====== SUPPLIED MATERIAL
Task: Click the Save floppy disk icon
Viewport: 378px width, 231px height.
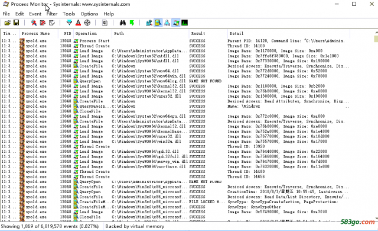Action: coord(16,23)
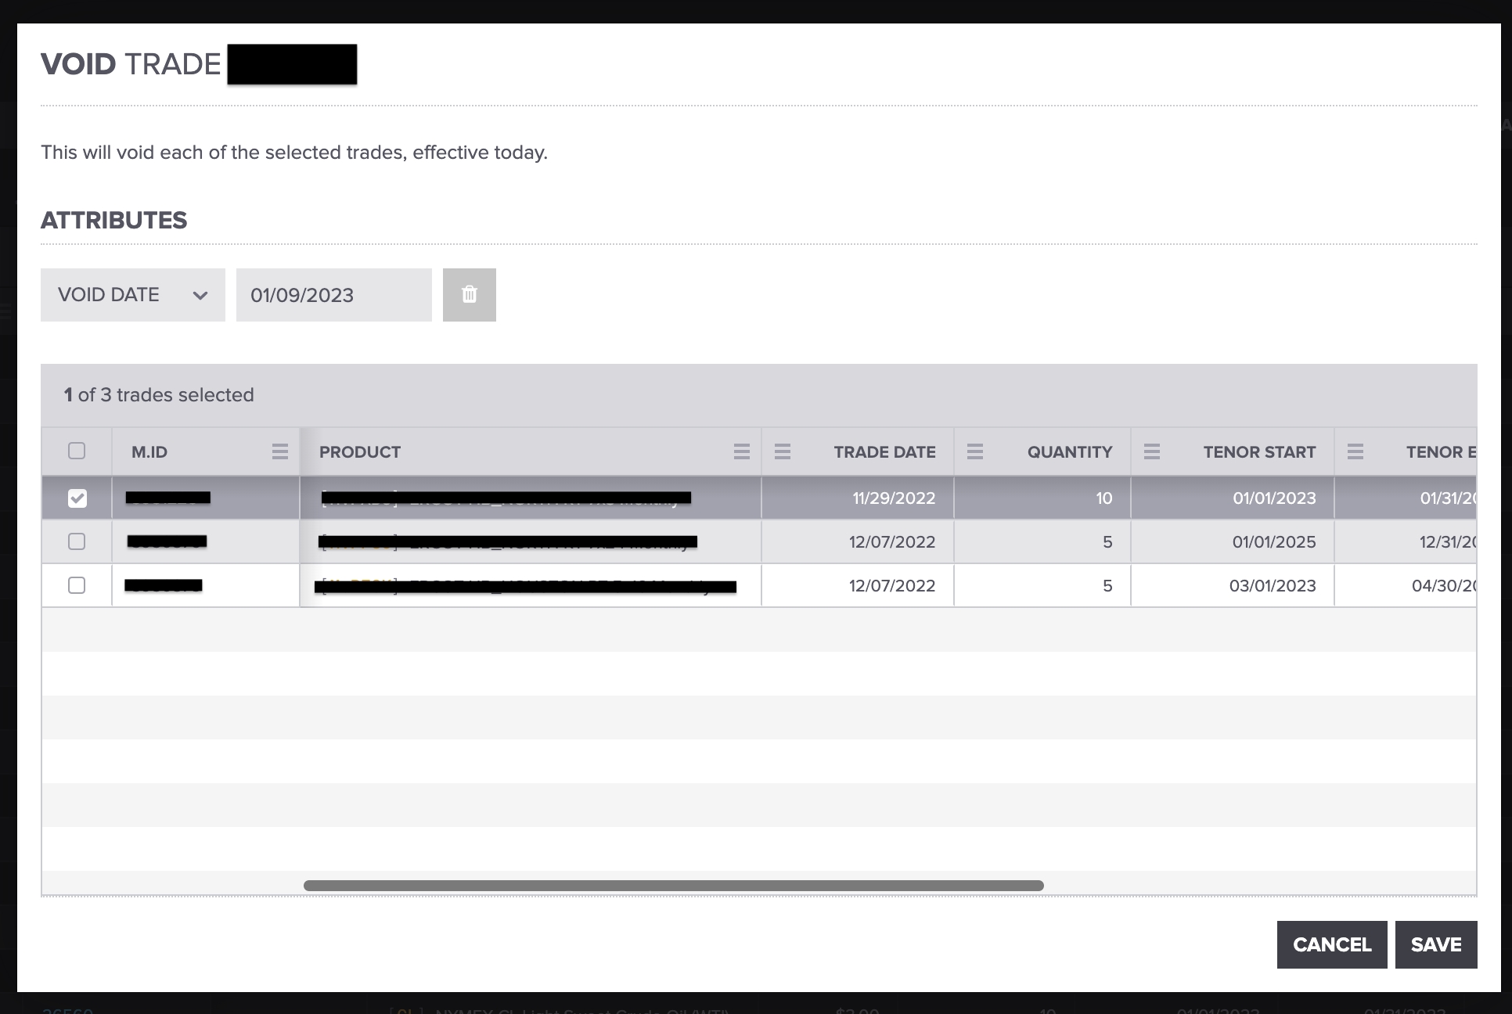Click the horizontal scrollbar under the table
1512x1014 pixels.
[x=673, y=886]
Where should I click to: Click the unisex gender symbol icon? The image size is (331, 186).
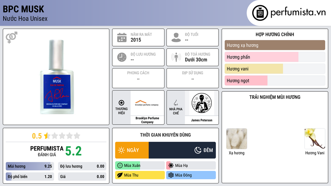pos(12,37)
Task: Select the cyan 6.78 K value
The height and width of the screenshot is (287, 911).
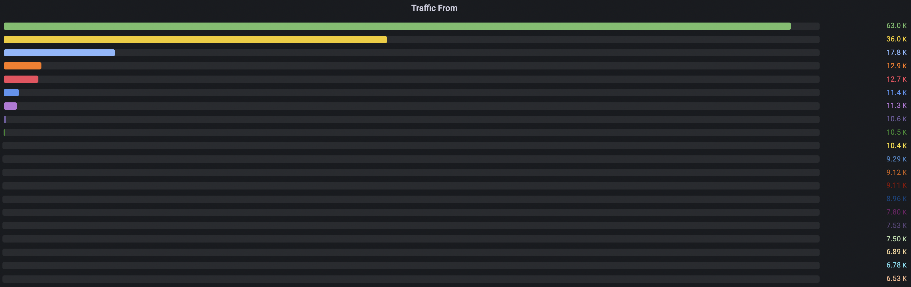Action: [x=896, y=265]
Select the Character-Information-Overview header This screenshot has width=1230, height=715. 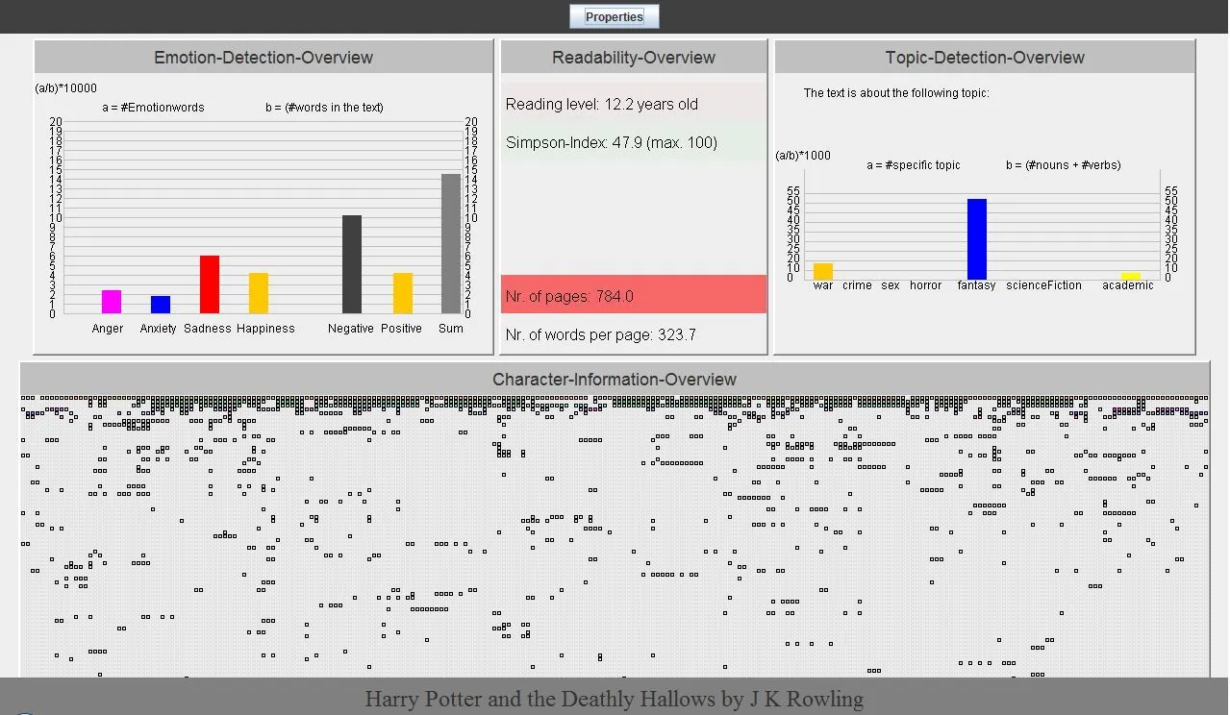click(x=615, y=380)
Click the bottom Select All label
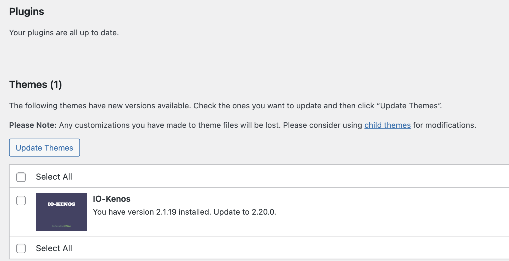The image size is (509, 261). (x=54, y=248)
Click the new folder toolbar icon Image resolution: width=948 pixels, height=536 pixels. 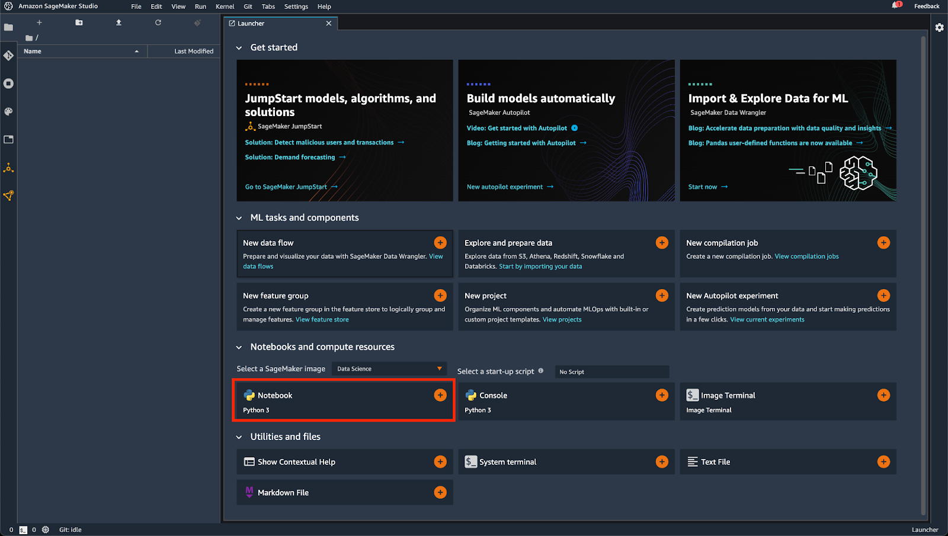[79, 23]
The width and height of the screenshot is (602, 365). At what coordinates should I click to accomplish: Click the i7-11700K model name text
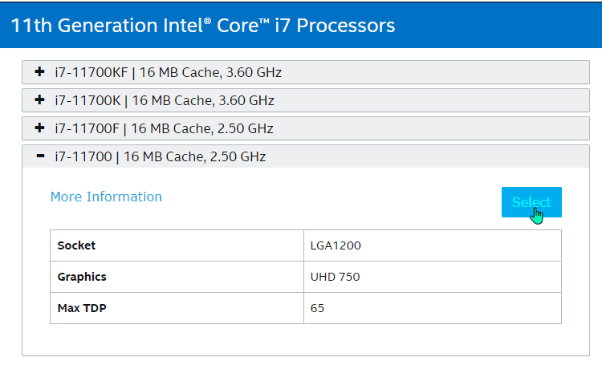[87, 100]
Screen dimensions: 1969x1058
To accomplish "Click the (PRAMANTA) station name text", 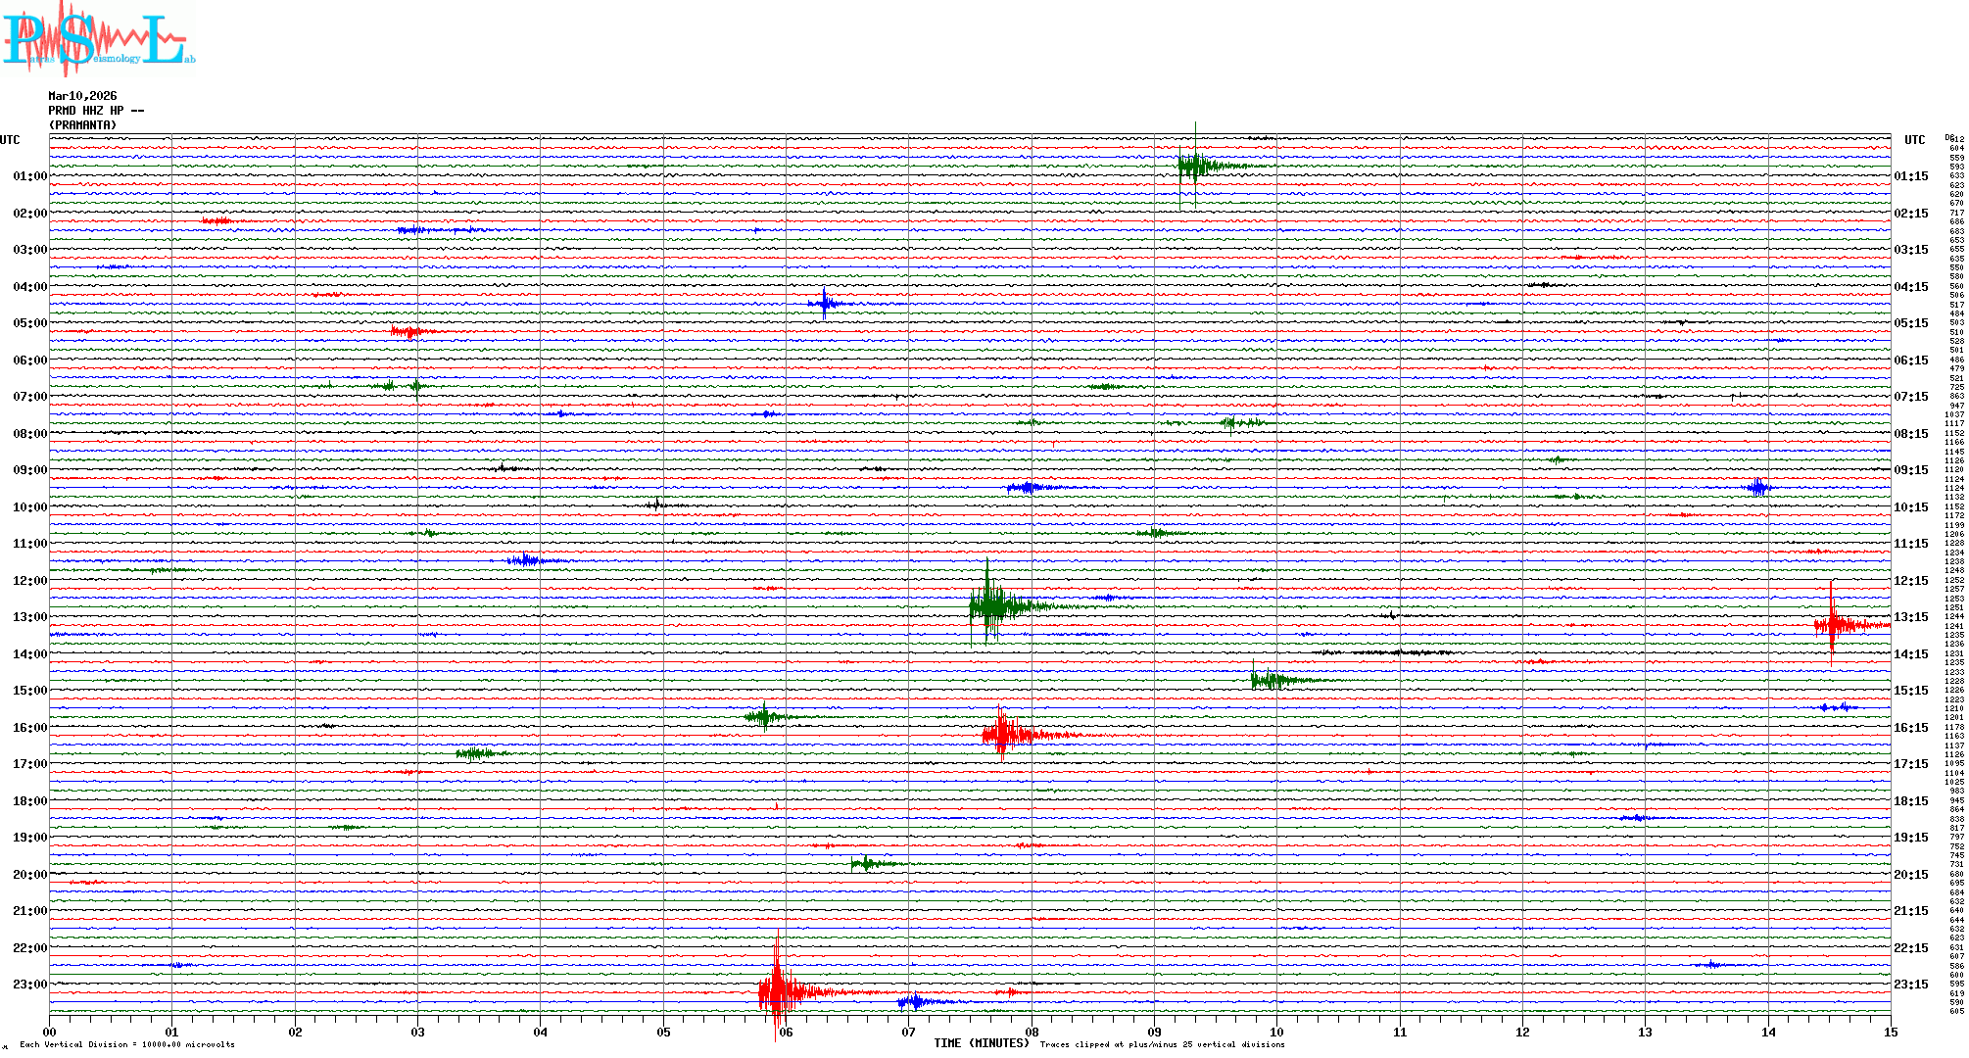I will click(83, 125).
============
**WHAT THE TASK REQUIRES:** Write out the lines from the start of the records through the line that contains "Action: [x=896, y=265]", including that line, copying each one exactly. Leave the pictures out of your answer.

**THE SOLUTION:**
Task: Click the Save floppy disk icon
Viewport: 378px width, 231px height.
Action: coord(16,23)
Click the horizontal scrollbar under the table
1512x1014 pixels.
[x=673, y=886]
Where should I click to: Click the unisex gender symbol icon? The image size is (331, 186).
pos(12,37)
Task: Select the cyan 6.78 K value
The height and width of the screenshot is (287, 911).
Action: [x=896, y=265]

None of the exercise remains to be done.